§ Supplied information
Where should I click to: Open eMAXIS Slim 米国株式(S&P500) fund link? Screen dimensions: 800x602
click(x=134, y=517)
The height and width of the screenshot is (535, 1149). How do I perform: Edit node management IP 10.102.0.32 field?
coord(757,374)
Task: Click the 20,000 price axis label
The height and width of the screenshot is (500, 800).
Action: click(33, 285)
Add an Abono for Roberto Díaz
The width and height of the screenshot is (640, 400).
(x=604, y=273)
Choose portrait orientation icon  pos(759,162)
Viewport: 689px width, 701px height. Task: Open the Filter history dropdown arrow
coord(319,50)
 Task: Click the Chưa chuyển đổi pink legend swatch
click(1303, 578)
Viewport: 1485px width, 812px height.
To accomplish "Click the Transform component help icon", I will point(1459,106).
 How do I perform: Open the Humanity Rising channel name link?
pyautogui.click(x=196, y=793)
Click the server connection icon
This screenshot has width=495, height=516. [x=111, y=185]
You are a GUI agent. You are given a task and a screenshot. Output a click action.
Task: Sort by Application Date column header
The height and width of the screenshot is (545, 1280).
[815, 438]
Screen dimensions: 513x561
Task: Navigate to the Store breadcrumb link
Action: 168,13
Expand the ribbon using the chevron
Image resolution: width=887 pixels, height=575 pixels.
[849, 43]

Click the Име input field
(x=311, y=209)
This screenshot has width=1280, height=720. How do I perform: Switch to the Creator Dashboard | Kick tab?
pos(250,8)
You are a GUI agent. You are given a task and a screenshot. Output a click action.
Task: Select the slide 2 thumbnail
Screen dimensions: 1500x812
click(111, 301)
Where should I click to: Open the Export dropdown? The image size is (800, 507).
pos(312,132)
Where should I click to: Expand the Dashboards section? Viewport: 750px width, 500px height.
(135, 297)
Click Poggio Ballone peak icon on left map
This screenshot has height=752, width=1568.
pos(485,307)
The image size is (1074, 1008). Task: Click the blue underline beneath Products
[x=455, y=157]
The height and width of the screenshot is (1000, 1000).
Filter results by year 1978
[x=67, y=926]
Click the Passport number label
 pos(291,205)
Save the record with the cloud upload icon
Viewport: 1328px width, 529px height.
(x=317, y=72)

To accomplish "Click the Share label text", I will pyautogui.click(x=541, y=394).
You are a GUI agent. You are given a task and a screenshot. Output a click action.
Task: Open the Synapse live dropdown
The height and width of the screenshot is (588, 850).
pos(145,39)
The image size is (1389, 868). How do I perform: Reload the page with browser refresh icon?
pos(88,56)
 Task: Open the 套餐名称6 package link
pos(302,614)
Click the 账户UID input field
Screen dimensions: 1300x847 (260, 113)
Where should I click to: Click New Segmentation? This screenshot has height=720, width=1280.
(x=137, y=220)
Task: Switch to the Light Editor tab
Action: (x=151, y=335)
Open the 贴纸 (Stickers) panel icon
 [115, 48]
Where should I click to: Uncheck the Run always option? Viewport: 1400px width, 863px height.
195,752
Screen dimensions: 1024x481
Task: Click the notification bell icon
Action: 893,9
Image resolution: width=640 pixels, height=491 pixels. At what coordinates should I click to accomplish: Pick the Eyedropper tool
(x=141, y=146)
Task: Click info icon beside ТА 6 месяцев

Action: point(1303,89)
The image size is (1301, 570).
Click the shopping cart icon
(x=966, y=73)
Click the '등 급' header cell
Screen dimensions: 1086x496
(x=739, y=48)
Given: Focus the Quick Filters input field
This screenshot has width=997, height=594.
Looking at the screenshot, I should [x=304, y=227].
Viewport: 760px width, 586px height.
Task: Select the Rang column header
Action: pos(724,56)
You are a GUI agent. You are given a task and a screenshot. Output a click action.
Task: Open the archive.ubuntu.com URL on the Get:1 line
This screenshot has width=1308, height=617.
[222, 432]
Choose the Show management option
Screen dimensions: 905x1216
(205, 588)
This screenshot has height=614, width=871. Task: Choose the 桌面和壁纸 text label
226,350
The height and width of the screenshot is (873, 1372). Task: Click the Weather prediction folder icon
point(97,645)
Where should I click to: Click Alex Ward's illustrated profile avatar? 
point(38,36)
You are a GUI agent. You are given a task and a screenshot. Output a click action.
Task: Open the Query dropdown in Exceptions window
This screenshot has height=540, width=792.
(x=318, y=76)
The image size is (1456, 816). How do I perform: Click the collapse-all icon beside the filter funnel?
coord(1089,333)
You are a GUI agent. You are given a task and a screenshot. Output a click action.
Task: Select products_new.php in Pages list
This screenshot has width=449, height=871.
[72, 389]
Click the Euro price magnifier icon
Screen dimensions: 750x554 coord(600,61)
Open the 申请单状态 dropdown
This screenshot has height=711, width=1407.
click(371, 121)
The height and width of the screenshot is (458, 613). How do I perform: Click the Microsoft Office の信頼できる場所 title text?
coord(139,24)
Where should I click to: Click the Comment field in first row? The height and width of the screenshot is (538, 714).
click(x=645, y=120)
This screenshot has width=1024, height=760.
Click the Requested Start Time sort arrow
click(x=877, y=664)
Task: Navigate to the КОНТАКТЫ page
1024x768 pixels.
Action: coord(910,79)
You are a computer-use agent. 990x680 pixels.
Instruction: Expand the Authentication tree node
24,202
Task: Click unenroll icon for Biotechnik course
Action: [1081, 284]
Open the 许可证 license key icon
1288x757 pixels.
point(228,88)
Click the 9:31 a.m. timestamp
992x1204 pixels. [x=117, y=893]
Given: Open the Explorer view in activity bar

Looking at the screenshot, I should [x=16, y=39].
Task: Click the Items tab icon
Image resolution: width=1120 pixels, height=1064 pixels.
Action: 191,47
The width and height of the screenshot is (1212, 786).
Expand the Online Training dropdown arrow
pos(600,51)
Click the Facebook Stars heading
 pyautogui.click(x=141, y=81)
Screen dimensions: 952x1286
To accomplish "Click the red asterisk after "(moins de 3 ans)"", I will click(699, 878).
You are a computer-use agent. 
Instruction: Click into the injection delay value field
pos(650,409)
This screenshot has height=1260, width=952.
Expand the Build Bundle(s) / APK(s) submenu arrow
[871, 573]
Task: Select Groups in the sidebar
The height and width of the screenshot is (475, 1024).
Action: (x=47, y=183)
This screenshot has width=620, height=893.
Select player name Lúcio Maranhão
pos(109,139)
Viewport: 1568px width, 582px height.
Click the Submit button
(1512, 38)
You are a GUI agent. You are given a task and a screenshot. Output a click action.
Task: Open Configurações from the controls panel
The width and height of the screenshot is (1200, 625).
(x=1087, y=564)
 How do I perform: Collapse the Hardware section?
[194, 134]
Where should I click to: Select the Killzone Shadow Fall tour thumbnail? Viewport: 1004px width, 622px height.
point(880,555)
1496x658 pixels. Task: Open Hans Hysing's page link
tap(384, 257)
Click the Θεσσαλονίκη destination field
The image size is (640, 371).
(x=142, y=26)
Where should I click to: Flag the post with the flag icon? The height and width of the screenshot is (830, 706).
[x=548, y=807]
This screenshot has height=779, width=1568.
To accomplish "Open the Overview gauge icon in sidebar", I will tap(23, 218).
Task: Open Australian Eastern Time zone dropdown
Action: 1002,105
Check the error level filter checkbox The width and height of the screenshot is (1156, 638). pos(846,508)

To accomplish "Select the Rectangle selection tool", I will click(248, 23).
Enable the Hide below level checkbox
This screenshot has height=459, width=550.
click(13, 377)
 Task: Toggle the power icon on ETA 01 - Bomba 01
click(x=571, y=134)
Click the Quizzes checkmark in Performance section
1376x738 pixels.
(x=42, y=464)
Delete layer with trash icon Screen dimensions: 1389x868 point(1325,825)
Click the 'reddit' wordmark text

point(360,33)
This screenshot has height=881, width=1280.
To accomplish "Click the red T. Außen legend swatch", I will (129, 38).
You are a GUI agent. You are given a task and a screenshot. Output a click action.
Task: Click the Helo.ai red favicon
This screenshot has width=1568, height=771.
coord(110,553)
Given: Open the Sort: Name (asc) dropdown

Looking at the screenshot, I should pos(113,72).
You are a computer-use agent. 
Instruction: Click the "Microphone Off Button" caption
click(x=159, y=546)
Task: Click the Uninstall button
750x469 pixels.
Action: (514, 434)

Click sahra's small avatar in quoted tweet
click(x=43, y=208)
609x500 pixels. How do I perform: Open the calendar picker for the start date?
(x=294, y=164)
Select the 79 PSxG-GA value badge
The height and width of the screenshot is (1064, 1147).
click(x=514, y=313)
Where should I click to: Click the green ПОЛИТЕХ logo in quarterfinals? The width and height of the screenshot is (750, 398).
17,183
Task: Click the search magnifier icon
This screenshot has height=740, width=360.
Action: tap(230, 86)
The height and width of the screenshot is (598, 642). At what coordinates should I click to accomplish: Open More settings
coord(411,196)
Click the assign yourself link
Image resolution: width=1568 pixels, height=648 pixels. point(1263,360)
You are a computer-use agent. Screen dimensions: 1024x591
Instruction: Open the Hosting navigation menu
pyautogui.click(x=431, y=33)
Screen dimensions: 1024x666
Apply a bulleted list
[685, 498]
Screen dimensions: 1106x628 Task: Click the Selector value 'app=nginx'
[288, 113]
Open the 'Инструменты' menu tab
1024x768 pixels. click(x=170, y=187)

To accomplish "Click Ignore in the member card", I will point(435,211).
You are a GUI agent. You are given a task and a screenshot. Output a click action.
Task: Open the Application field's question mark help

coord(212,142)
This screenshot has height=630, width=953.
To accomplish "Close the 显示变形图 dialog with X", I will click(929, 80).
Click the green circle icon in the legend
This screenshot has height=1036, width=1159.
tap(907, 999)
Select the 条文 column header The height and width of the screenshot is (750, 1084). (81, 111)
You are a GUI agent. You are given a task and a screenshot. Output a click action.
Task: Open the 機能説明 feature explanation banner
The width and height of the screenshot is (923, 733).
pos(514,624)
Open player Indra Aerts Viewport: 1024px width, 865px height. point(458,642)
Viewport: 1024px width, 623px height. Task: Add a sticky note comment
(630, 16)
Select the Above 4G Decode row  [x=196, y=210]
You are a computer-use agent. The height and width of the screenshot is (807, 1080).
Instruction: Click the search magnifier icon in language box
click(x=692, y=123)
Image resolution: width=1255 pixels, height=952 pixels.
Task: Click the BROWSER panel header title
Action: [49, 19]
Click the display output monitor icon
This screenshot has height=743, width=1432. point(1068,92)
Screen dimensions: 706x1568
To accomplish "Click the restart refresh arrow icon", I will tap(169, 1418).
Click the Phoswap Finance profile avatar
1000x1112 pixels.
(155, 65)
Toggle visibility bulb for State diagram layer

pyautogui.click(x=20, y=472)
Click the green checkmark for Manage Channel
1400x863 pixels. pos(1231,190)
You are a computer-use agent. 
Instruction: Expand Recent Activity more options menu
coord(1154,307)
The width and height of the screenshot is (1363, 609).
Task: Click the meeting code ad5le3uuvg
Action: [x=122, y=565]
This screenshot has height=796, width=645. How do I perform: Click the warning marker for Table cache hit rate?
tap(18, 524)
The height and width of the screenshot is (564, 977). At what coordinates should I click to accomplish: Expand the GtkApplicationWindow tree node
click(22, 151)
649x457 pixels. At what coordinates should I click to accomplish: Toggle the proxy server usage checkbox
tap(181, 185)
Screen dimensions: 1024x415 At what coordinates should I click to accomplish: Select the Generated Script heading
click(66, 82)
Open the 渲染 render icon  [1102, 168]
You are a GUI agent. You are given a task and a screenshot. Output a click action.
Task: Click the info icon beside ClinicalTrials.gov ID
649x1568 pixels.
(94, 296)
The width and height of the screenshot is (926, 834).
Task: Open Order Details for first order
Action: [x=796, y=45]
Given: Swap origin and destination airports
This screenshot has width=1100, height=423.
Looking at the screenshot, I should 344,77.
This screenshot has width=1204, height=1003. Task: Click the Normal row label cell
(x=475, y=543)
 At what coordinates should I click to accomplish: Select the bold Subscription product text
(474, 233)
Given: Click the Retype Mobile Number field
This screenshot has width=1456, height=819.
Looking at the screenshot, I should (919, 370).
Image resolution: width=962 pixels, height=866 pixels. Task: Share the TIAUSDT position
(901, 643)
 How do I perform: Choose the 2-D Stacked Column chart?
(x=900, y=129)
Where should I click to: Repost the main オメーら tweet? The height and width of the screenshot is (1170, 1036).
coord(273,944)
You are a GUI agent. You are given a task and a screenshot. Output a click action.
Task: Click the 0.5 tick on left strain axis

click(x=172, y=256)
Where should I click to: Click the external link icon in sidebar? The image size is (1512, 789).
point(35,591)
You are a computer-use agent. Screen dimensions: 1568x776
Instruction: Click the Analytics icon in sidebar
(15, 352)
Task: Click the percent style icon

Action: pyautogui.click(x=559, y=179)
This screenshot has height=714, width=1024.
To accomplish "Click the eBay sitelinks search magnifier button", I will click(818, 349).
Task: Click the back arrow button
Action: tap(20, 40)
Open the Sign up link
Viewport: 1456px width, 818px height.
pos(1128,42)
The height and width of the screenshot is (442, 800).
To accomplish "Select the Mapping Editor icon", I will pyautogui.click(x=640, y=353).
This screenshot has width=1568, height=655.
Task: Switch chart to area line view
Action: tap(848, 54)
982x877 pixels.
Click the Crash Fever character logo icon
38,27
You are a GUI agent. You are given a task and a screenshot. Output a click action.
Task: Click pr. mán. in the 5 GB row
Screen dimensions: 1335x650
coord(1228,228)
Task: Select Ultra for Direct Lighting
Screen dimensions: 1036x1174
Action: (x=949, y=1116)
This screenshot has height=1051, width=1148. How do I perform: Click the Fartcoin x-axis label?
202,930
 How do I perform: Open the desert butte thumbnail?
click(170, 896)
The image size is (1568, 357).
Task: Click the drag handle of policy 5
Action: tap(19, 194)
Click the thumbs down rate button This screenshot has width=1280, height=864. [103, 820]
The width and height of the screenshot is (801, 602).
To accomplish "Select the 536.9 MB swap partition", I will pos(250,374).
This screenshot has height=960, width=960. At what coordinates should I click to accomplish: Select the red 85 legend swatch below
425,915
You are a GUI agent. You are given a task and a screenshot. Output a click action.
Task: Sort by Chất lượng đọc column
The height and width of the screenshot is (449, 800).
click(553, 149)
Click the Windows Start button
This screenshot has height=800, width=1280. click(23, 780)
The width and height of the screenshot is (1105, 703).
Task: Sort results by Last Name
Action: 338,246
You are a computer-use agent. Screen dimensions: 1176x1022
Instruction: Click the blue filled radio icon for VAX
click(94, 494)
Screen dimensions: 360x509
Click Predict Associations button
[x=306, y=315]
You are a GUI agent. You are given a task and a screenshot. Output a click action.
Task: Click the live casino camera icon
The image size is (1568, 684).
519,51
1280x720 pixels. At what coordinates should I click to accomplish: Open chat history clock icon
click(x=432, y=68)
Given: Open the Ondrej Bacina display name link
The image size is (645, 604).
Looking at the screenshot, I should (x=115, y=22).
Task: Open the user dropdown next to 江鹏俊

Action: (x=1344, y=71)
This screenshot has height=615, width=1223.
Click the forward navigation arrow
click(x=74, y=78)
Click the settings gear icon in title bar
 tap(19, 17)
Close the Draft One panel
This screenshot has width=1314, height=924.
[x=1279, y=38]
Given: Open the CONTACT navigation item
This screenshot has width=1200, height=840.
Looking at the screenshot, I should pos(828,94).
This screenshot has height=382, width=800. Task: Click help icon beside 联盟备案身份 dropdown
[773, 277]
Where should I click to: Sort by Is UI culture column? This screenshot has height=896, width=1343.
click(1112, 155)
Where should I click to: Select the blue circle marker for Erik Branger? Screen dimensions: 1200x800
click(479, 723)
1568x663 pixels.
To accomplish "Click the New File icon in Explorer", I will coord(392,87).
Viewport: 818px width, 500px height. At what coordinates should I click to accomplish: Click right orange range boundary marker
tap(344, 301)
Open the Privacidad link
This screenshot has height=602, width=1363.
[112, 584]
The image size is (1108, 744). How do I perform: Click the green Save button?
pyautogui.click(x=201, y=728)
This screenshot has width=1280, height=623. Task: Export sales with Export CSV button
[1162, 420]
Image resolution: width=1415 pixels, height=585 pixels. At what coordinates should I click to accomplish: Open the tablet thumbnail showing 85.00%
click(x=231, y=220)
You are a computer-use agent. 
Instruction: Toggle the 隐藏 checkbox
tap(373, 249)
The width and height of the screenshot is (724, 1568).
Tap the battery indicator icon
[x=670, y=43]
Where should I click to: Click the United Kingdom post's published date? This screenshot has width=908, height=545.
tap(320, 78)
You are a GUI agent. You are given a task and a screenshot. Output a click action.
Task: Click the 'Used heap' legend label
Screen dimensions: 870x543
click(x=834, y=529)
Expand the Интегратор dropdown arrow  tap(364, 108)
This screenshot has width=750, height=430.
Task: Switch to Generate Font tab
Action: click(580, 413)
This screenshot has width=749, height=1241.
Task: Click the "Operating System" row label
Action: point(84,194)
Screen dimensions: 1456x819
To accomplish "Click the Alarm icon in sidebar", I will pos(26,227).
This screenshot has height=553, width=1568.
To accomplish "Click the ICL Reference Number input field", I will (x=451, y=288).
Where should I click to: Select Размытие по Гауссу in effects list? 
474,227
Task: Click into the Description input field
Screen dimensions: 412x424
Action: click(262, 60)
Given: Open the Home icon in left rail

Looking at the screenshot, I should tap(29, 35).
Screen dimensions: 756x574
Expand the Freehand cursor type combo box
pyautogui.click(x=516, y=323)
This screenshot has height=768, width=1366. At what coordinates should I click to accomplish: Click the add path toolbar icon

§ What you should do
For each line of the entries that holds the word "live", pull that line out.

§ Answer section
Task: Open the Synapse live dropdown
Task: Click the live casino camera icon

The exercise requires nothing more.